*** Opening TEXT SEGMENT ***

Even as the Mexican venture capital industry struggles for critical mass, some ambitious types are looking to encourage not only innovative but “disruptive” companies. One of those is Hugo Stevens, the general manager at Startup Factory, who spoke with Global Delivery Report Editor Robert L. Scheier about how the early stage VC fund mentors companies that look to make major changes in their industries.
Q: Tell me about the Startup Factory.
A: I and my partner — Manuel Landa, a serial entrepreneur and founder of the only Mexican company that has been listed in Nasdaq — work with very early stage companies that don’t have a fully formed business model. Our premise is that a lot of industries in Mexico, like pharmaceuticals, education financial services, and so on are ready to be disrupted. We work with the founders, and advisors, and mentors, to understand where the opportunities are in a particular industry to use technology to change the business models. We also provide contacts with people currently in those industries to help understand the current state and the opportunities.
Q: For example?
A: Take financial services. What if we were to create that industry today, knowing everything we know about how it works and what technology is available. How could that technology be used to change how a product is made, or advertised or distributed?
Another is local newspapers, which have a problem with their distribution model that relies on printing and needing a staff to generate the content. Today, we wouldn’t use physical distribution, but mobile phones, and have a lot of the editing done through a social application. And the advertising would be very different, really dynamic, and based on a person’s location.
Another factor that’s very important is I have met some people from Argentina, Brazil, and other markets, including some in Asia. The interesting things is that they face a lot of the same challenges we have here, which means that once we figure out how to do one of these businesses in a way that works here, if could work in other emerging economies as well.
Q: How many firms are you working with?

*** Closing TEXT SEGMENT ***

*REQUIRED ACTIONS:*
a - In the interview about the Startup Factory, who is Hugo Stevens's partner?
b - Carry on the interview about the Startup Factory from its final question, continuing in the same question-and-answer format.

*** Opening RECORD EXCERPTS ***

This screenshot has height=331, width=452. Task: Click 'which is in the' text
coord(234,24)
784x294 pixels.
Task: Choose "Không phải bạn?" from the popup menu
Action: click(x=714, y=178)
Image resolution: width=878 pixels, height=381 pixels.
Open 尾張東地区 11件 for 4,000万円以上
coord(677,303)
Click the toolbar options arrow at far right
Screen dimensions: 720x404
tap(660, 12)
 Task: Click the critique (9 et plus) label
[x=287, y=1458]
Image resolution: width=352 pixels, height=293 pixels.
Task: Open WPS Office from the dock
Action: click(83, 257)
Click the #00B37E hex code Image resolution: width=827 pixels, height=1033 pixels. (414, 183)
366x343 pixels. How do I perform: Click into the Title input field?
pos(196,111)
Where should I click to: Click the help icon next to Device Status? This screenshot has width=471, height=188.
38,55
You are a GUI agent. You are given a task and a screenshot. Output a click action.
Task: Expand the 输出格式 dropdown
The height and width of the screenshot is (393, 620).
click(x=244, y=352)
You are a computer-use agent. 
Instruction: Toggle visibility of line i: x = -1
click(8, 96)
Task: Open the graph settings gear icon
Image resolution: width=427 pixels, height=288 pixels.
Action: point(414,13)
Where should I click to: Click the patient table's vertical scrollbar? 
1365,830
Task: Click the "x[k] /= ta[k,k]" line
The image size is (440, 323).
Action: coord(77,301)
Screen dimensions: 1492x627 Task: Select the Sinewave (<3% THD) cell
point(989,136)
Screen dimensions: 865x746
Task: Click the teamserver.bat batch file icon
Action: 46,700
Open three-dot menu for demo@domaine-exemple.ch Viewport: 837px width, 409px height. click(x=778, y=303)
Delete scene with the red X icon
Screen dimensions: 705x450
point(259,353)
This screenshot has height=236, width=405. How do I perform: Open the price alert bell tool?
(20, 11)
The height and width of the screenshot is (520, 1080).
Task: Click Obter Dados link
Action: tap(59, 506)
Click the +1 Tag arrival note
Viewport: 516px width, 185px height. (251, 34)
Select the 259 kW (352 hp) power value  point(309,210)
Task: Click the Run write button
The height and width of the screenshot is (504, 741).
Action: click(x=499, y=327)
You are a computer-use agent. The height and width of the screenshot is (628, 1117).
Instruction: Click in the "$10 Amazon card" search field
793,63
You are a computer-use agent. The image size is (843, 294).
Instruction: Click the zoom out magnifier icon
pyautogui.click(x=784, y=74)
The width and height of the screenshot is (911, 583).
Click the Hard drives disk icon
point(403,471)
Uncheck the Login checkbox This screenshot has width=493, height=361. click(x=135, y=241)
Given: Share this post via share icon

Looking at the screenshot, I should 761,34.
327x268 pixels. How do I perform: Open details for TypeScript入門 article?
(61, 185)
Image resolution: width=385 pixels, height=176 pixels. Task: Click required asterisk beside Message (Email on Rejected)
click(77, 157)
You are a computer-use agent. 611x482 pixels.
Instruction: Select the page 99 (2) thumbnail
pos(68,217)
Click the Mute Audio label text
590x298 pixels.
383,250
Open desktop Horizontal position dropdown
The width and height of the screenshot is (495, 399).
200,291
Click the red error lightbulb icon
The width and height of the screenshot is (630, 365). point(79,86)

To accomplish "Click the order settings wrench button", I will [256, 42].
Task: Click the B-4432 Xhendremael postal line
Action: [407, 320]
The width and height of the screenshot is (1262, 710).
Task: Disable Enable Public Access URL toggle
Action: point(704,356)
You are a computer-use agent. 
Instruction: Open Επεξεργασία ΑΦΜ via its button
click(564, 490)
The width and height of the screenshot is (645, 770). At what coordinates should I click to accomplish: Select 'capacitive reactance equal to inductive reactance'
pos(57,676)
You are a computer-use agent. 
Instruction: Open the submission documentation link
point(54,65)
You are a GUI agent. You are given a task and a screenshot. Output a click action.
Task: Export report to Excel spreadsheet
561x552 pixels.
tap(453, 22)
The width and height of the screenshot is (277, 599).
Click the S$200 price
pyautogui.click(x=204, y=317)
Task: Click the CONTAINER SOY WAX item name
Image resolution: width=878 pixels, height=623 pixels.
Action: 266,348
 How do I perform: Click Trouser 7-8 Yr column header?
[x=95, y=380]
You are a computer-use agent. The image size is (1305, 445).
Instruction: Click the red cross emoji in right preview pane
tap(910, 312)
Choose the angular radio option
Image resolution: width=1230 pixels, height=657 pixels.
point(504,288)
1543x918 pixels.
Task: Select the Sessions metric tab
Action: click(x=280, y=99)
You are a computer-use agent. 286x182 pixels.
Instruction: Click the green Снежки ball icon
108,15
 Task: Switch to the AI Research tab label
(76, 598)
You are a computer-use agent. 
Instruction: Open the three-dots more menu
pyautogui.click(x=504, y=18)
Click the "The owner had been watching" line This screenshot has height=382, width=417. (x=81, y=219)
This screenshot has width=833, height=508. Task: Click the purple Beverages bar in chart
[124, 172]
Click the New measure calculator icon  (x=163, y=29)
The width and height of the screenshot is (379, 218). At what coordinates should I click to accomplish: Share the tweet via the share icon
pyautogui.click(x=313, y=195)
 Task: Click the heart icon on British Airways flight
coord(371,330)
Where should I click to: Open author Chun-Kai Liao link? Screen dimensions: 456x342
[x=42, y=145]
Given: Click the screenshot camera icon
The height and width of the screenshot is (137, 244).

*** Closing RECORD EXCERPTS ***

*ANSWERS TO THE TASKS:*
a - Manuel Landa, a serial entrepreneur and founder of the only Mexican company that has been listed in Nasdaq.

b -
A: Nine companies currently, with the next batch in July. Some are gaining users as we speak; some of them are in the initial stages of testing and release for a wider audience. They include companies doing mobile personalized advertising, a chain of stores that display goods for online purchase but which carry no inventory, a virtual professional services firm with national coverage, an online cloud services aggregator, and a digital medicine distributor.
Q: And how much investment money do you have under management?
A: We are in the process of raising around $4-$5M USD. We thought we would need about $5-$6 million for the next few years, but found we didn’t really need that much. With Amazon Web Services you don’t have to worry about buying servers and infrastructure and so on. There’s a lot of open source software and services. The cost of starting a company is really, really low, within Mexico.
Q: What’s the status of the venture capital community in Mexico?
A: It’s moving really really quickly. Two years ago we were the only crazy weirdoes, putting up money even for small firms. Over the last year, over the last six months, things have evolved really, really, really quickly. On the one hand, we’re seeing some of the leading players, which are VC funds, which didn’t do a lot of early stage investing, getting really interested in such investments. Also, a lot of new players are being formed, to support those companies at the early stages.
Q: Why is this changing?
A: Now, we’re seeing we no longer have to ask for somebody else’s permission to try something new. Before, we would have to go and try to speak to one of the big companies, and see if they wanted to do something with a startup, or approach some investor, who would probably demand a large stake in the company. Now, the rules have changed and we don’t have to wait for somebody’s permission. All those factors mean we can try anything.